▶ [What you will do]: Copy out the data below as written; omit any images.

+ + + +

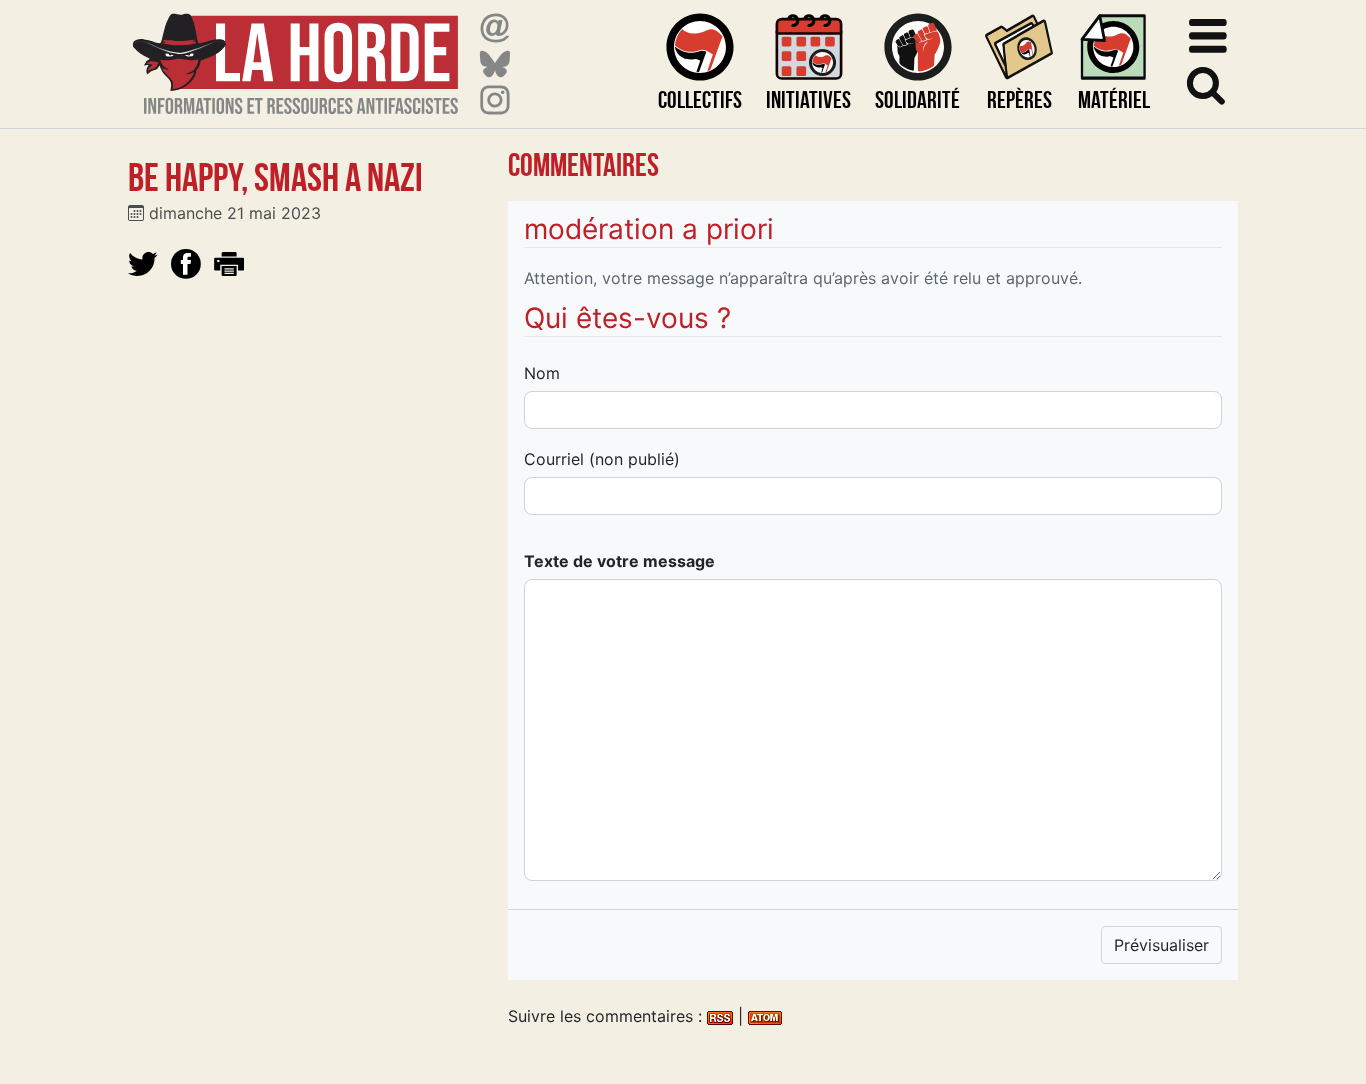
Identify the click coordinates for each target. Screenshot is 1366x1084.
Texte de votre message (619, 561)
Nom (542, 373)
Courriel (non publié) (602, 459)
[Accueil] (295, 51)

+ + + +

▶ [Answer to this exercise]:
Identify the click coordinates for each target. Screenshot is 1366x1084.
Texte de votre message (619, 561)
Nom (542, 373)
Courriel (non publié) (602, 459)
[Accueil] (295, 51)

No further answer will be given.